Real Estate Professionals Welcome Interest Rate Cuts by Central Banks in Canada and Europe: Will the U.S. Follow?


European Central Bank

The commercial real estate (CRE) sectors in Europe and Canada have warmly welcomed recent interest rate cuts by their respective central banks. These moves, announced just a day apart, have fueled optimism among property professionals and investors alike, signaling potential relief from the financial pressures that have stifled market activity. The anticipation now turns to the United States, where expectations are building for the Federal Reserve to follow suit later this year.


European Central Bank Eases Monetary Policy


On Thursday, the European Central Bank (ECB) cut its key interest rates by 25 basis points, reducing rates on the main refinancing operations, the marginal lending facility, and the deposit facility to 4.25%, 4.50%, and 3.75%, respectively. The ECB's decision, driven by an assessment of the inflation outlook and the underlying dynamics of monetary policy, marked a significant shift after nine months of holding rates steady.

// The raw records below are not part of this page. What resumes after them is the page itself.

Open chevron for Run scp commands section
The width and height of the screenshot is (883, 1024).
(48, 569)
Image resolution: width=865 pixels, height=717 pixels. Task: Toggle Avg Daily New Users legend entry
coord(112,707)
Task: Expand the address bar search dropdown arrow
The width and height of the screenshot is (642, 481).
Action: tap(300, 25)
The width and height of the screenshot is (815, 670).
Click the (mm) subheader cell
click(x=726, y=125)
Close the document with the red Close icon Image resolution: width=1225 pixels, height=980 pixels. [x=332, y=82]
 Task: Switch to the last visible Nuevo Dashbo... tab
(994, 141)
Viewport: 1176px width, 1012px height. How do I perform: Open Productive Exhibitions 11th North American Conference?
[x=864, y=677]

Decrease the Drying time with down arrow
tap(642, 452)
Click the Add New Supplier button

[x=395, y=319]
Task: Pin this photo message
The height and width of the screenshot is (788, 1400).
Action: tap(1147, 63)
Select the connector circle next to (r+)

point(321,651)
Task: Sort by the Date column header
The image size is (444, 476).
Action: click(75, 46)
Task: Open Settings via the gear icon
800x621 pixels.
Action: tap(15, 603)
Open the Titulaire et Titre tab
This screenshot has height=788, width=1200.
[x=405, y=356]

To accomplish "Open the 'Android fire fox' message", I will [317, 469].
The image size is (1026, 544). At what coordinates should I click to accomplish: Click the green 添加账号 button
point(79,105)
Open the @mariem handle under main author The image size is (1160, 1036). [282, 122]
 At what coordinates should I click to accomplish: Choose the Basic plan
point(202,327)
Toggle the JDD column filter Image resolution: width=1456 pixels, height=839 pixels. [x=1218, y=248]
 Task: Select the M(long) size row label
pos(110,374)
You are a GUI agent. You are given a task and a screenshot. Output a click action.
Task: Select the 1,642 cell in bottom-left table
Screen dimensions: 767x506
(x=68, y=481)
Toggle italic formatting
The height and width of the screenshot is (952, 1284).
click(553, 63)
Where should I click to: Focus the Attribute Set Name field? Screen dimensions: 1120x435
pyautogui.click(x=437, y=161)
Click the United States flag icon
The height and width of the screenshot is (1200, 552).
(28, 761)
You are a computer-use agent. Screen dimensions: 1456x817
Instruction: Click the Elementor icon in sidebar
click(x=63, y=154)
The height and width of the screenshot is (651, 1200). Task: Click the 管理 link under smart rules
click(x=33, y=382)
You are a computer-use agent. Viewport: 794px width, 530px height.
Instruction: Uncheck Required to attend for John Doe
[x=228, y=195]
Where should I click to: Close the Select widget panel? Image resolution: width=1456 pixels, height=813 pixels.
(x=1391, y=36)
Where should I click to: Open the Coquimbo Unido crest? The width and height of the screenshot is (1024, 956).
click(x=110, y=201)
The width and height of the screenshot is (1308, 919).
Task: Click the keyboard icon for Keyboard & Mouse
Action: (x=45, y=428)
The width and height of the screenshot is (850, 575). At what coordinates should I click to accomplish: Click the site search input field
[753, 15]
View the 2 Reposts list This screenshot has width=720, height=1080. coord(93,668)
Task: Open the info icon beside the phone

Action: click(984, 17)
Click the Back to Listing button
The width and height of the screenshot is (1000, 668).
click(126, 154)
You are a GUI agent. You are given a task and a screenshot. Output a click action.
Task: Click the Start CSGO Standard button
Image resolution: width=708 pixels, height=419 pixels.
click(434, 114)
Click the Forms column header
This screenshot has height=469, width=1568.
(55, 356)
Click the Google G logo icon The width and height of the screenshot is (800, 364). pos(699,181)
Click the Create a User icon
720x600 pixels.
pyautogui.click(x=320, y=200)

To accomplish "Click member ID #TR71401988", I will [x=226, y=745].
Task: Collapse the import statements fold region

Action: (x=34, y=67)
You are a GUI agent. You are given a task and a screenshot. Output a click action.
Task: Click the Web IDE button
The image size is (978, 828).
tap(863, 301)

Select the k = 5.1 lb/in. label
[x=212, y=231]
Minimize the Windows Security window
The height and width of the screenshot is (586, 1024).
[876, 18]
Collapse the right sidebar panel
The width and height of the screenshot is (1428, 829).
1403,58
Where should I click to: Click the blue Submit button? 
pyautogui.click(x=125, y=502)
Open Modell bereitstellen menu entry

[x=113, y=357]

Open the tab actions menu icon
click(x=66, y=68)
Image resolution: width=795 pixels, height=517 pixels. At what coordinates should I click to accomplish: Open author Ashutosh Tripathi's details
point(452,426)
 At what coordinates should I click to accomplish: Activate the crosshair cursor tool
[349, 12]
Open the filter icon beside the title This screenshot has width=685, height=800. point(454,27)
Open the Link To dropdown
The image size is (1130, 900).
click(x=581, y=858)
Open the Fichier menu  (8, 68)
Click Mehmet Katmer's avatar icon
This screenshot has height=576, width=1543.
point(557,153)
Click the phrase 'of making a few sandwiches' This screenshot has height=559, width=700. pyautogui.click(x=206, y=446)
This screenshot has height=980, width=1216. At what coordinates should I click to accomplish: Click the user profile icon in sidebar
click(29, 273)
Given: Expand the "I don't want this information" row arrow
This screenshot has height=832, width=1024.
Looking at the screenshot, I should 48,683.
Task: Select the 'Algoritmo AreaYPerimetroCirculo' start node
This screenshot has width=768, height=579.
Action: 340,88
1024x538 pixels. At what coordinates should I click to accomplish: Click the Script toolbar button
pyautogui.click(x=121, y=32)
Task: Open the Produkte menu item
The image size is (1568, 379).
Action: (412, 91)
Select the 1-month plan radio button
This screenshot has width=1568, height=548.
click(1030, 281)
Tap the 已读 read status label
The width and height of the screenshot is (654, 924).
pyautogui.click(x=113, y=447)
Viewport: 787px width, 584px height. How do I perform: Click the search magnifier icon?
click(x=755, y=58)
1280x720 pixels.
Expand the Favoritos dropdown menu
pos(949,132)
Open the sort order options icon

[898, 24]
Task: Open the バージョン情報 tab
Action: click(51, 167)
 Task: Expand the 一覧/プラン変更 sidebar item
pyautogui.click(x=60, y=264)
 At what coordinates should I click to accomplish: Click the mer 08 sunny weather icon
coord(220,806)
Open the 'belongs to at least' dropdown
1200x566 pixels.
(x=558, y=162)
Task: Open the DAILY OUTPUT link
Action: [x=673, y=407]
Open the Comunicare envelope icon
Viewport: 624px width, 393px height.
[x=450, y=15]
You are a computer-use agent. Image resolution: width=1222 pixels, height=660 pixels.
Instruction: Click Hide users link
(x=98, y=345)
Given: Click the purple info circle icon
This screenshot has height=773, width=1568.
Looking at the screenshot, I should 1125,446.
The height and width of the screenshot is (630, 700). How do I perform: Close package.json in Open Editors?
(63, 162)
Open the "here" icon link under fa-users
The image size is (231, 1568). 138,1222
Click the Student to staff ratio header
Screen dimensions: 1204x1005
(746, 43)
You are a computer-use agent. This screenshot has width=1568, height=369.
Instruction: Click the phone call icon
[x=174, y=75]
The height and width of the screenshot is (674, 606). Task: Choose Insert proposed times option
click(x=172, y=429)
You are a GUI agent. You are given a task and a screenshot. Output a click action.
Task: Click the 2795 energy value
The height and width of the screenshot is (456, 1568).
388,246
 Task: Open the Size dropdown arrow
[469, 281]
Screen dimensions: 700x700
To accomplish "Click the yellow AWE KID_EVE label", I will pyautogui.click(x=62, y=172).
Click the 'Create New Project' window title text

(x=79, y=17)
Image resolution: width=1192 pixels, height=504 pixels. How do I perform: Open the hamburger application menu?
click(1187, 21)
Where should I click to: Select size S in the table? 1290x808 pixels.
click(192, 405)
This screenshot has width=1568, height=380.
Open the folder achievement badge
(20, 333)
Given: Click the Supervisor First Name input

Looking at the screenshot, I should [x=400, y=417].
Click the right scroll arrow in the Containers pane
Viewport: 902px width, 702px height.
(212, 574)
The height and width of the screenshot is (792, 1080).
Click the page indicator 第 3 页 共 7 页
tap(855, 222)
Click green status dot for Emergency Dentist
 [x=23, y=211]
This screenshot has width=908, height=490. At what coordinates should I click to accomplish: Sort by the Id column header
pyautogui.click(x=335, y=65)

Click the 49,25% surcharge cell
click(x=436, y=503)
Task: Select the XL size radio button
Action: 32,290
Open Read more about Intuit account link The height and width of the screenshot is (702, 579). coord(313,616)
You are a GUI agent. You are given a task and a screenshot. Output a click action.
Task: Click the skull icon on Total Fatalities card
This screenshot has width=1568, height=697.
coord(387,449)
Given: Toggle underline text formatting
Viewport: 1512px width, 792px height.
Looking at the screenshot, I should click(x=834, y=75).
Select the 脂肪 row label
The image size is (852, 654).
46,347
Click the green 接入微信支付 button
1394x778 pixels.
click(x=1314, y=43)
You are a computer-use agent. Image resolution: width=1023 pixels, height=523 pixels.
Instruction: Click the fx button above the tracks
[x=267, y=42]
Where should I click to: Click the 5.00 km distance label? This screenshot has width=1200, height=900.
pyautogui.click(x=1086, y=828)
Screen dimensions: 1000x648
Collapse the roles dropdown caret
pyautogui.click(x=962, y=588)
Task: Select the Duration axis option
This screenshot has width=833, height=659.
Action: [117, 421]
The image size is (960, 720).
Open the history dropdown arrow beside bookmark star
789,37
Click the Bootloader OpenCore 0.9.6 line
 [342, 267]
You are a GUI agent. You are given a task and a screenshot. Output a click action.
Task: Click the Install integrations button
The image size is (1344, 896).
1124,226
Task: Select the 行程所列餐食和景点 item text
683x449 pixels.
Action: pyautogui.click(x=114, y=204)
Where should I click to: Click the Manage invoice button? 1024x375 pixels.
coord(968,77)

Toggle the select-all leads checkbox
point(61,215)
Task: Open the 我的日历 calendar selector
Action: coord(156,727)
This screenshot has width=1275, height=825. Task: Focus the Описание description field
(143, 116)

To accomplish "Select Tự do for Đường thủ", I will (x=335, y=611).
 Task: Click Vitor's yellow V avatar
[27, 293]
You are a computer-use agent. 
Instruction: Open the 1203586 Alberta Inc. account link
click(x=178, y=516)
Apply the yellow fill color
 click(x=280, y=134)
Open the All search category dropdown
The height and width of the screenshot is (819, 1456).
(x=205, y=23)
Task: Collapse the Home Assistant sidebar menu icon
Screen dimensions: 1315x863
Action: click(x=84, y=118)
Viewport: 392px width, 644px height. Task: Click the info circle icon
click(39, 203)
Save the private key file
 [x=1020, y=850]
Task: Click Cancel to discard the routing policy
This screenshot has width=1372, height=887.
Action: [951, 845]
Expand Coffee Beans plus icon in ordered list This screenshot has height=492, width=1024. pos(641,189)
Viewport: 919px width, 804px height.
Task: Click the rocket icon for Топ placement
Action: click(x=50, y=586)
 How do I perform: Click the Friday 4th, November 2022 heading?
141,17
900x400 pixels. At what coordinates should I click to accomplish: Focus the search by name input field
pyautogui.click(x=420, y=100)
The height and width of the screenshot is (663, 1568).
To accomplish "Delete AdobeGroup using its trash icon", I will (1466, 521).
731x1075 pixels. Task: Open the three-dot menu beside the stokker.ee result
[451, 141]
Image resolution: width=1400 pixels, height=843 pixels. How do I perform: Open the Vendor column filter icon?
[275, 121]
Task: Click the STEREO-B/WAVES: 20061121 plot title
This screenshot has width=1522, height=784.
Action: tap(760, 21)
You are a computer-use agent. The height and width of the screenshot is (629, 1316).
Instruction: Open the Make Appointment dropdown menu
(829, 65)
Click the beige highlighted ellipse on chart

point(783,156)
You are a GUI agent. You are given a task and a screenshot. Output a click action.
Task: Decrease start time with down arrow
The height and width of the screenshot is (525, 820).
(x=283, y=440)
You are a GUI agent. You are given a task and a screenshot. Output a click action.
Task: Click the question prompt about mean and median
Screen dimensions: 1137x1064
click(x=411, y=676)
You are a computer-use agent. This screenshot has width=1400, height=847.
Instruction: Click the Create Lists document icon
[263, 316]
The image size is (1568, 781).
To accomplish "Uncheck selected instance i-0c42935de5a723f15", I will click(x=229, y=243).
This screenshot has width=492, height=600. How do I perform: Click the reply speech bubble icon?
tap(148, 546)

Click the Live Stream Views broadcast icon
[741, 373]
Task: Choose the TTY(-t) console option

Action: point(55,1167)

David Rea, JLL’s director of macroresearch and chief economist for the EMEA, emphasized the positive implications of the ECB’s rate cut. "This move opens the door for further cuts in the future and a potential compression in real estate yields," he noted. "Lower future borrowing costs and the possibility of capital value appreciation will likely improve both underwriting ability and willingness while increasing transactional liquidity."


Canada Follows with Its First Rate Cut in Over Four Years


A day before the ECB's announcement, the Bank of Canada made a similar move by cutting its overnight lending rate to 4.75%, the first reduction in over four years. This decision comes as the country grapples with a slowdown driven by previously high policy rates, which had reached a 22-year peak.


Bank of Canada Governor Tiff Macklem expressed cautious optimism about the decision during a press conference, acknowledging the likelihood of further cuts while tempering market expectations. "We have come a long way in fighting inflation," Macklem stated, recognizing the challenges higher rates have posed for buyers and renters.


Luke Simurda, director of research in Canada for commercial property brokerage Marcus & Millichap, highlighted the potential benefits of the rate cut for CRE investors. "While a 25-basis point cut may not immediately trigger a wave of investment activity, it signals to the market that borrowing costs are coming down, providing renewed confidence for many investors," Simurda said.


Implications for the U.S. Market


As Europe and Canada move to lower interest rates, attention now turns to the United States. According to a recent Reuters poll, a majority of economists expect the Federal Reserve to cut its key interest rate twice this year, starting in September. The anticipation is based on the need to balance the fight against inflation to stimulate economic activity.

The Federal Reserve's potential rate cuts could provide much-needed relief for the U.S. CRE market, which has faced significant challenges due to elevated interest rates and economic uncertainty. Lower borrowing costs would make it easier for developers, owners, and investors to finance projects, potentially revitalizing a market that has seen subdued transaction volumes.


A Global Trend Toward Easing


The recent actions by the ECB and the Bank of Canada reflect a broader trend among central banks to moderate monetary policy in response to changing economic conditions. For the CRE sector, these rate cuts signal a shift toward more favorable borrowing conditions, fostering a sense of optimism about future market activity.


In Europe, property professionals are hopeful that the ECB’s rate cut will pave the way for further reductions, easing the refinancing of loans against properties purchased before the series of rate hikes that began in early 2022. Similarly, in Canada, real estate professionals anticipate additional cuts that would further reduce borrowing costs and stimulate investment.


Looking Ahead


For the United States, the prospect of interest rate cuts later this year offers a potential lifeline for the CRE market. As global central banks move to ease monetary policy, the Federal Reserve may follow suit, aligning with the broader trend and providing much-needed support to an industry eager for a resurgence in activity.